Dos cosas en particular hicieron que para el CIAT la decisión de respaldar la iniciativa 20×20 fuera fácil y natural. En primer lugar, encaja con nuestra propia estrategia para construir un futuro eco-eficiente, que también tiene el año 2020 como marco de tiempo, enfatiza en la restauración de tierras y fija metas ambiciosas y cuantitativas. En segundo lugar, y lo más importante, 20×20 encaja con nuestra visión para la agricultura y la tierra rural en América Latina. Creemos que el destino de esta región es ser ­­– no solamente una despensa alimentaria para el mundo – sino también un importante proveedor de servicios ambientales, como la biodiversidad y la mitigación del cambio climático.

Para cumplir su destino, América Latina necesita invertir esfuerzos importantes en estrategias como 20×20 que restauren la tierra degradada y la productividad. No obstante, para que esta iniciativa cumpla su promesa, necesitamos tener claridad sobre las respuestas a dos interrogantes.

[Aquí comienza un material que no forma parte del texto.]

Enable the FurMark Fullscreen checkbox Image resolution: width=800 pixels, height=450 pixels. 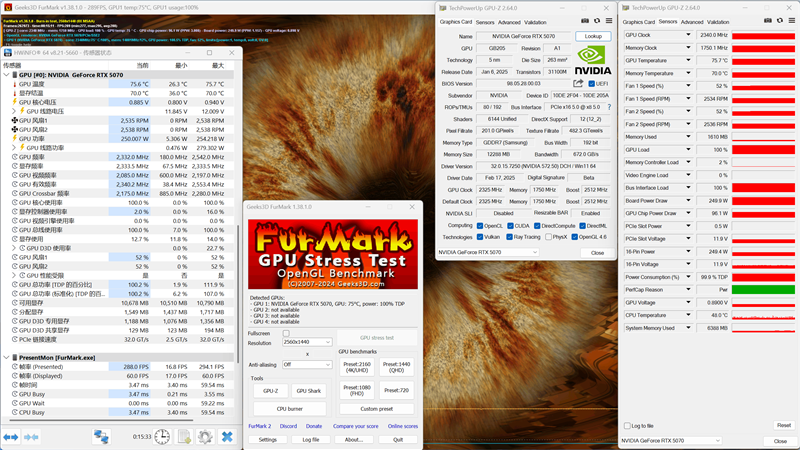pos(286,334)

Primero, ¿de qué clase de tierra estamos hablando? Obviamente, no todos los ecosistemas son iguales, no todos tienen las mismas posibilidades o se prestan para el mismo enfoque. A mi modo de ver, necesitamos enfocar los esfuerzos de restauración en una amplia gama de paisajes. Estos incluyen tierra agrícola degradada (especialmente en áreas de ladera), pasturas degradadas en vastas sabanas, así como en bosques bajo diferentes grados de presión. De las 20 millones de hectáreas de tierra degradada que se estima existen en esta región, la mitad corresponde a pastizales.

La segunda interrogante es ¿de qué clase de restauración estamos hablando? Así como no todos los paisajes son iguales, no toda la restauración de tierras es la misma. Necesitamos una manera de definir y reconocer los diferentes grados de restauración. Si esperamos que tanto inversionistas como gobiernos apoyen a 20×20, la iniciativa debe contar con un sólido mecanismo de transparencia que llene las expectativas de estos sectores. Cualquiera que sea el mecanismo que utilice, debe mostrar evidencia sólida sobre el tipo y el grado de restauración, los beneficios obtenidos y las personas que se beneficiaron.

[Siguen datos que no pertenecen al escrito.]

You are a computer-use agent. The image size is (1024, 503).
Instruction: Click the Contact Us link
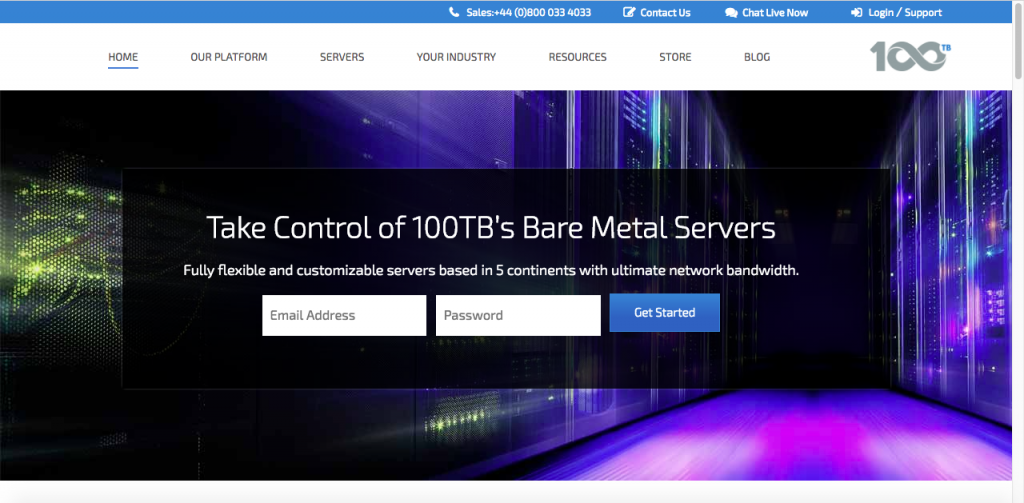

Estas son la clase de interrogantes que centros como el CIAT y CATIE abordan cotidianamente. Nuestra labor se enfoca de manera esencial en reunir evidencia sobre lo que funciona y lo que no funciona, dónde, por qué y para quiénes. La evidencia es fundamental para mejorar el desempeño. Es especialmente importante en iniciativas de gran envergadura como 20×20, en donde hay tanto en juego – en términos de recursos y medios de vida para las personas.

En nuestro trabajo para América Latina, veo distintos precedentes que me hacen sentir optimista acerca de la iniciativa 20×20.

Observen el trabajo pionero del Perú sobre un nuevo marco legal y mecanismos financieros novedosos para movilizar el apoyo de los sectores público y privado para la restauración de tierras (blog). Este es un país cuyos líderes entienden que los beneficios económicos compartidos vienen de la mano de las responsabilidades ambientales compartidas.

Consideren también el ejemplo de Colombia, en donde existe la esperanza de que un acuerdo de paz creará las condiciones para un resurgimiento del campo, con base en una agricultura más resiliente y climáticamente inteligente. Este es un país en donde “sobrellevar el cambio climático es la responsabilidad, no solo de uno o dos ministros, sino de todo el gabinete”, en las palabras de Gabriel Vallejo López, Ministro de Ambiente de Colombia.

Y finalmente, consideren lo que han hecho naciones pequeñas como Honduras y naciones grandes como Brasil en términos de tecnología – desarrollando combinaciones innovadoras de cultivos, pasturas y árboles para crear beneficios en productividad y medio ambiente.

Estos ejemplos me dicen que la iniciativa 20×20 puede tener éxito. Aunque esto no significa que lo tendrá. Incluso con un importante compromiso y apoyo financiero del gobierno, el éxito no llegará automáticamente. Todos nosotros tenemos que lograr que 20×20 sea un éxito, y para hacerlo, necesitamos el enfoque adecuado – uno que integre las dimensiones política, financiera y tecnológica; reúna a las personas y las organizaciones que puedan unir estas dimensiones de una forma más efectiva; y que forje confianza entre gobiernos, inversionistas y la gente del campo mostrando evidencia de éxito con fundamento científico.